The Atlanta City Council voted Monday to pay $1 million to the widow of Rayshard Brooks, who was fatally shot by an Atlanta police officer two years ago.
Officer Garrett Rolfe fatally shot Brooks, 27, on June 12, 2020, following a struggle that erupted as Rolfe and Officer Devin Brosnan tried to arrest Brooks in a Wendy’s parking lot for driving under the influence of alcohol.
The shooting sparked protests at the restaurant, which was destroyed by fire the following day.
Rolfe was fired a day after the shooting, and then-police chief Erika Shields resigned from the department as well. Five days after the shooting, former Fulton County DA Paul Howard announced criminal charges against both officers — a decision that was reversed by a special prosecutor in August.

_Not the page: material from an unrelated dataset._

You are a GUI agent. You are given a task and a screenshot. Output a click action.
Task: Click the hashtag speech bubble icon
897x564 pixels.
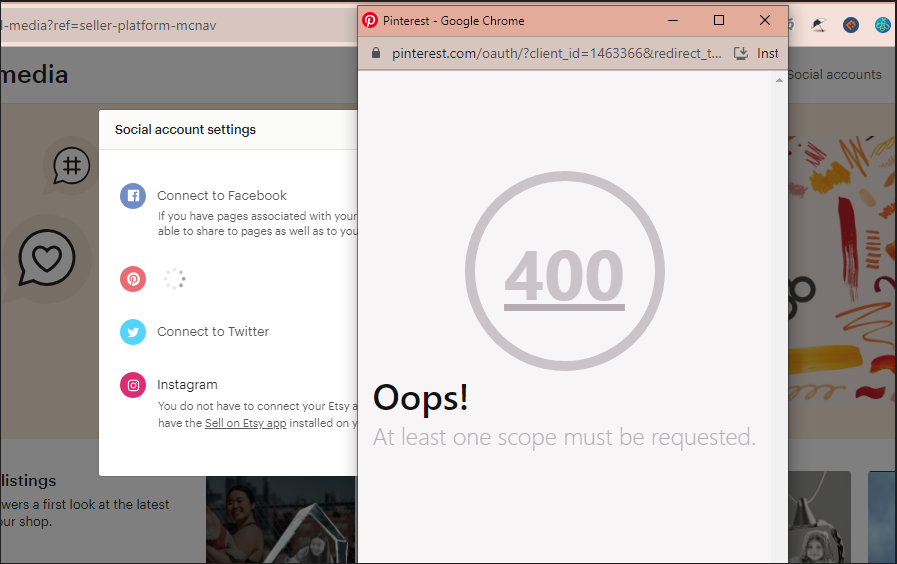[x=71, y=166]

On Monday, the city council emerged from a 20-minute, closed-door executive session and immediately voted to settle the case. The vote was unanimous.
“The city attorney has done an extensive review of the facts on the law and has determined that the city of Atlanta’s potential financial exposure in defending plaintiff’s claims is in excess of the settlement amount,” said Councilman Dustin Hillis.
Hillis said the funds will be paid to Tomika Miller, the Brooks estate, and the Stewart Miller Simmons Trial Attorneys firm. Doing so will effectively dismiss the lawsuit against the city, Hillis said.
In June, Rolfe and Brosnan also filed two separate federal lawsuits against the city, Fulton County, former Mayor Keisha Lance Bottoms and former DA Paul Howard.
Former Fulton County Assistant DA Clint Rucker and Donald Hannah, a former criminal investigator for the DA’s office, are also named in the officers’ suits. Shields is a defendant only in Rolfe’s lawsuit.
Brooks’ family attorneys L. Chris Stewart, Justin Miller, Dianna Lee, Brian Spears, Jeff Filipotis and Wingo Smith issued a statement Monday afternoon:
“This grieving family has been through so much during this process. Although the children of Mr. Brooks have lost their father, settling the case will undoubtedly assist them with future plans as they come of age.
“While we are disappointed that prosecutors didn’t pursue a criminal case against the officers involved in Mr. Brooks’ death, we continue to hold out hope that the Dept. of Justice will intervene in this matter. We look forward to the city of Atlanta continuing to work hard to build a bridge between law enforcement and members of our community.”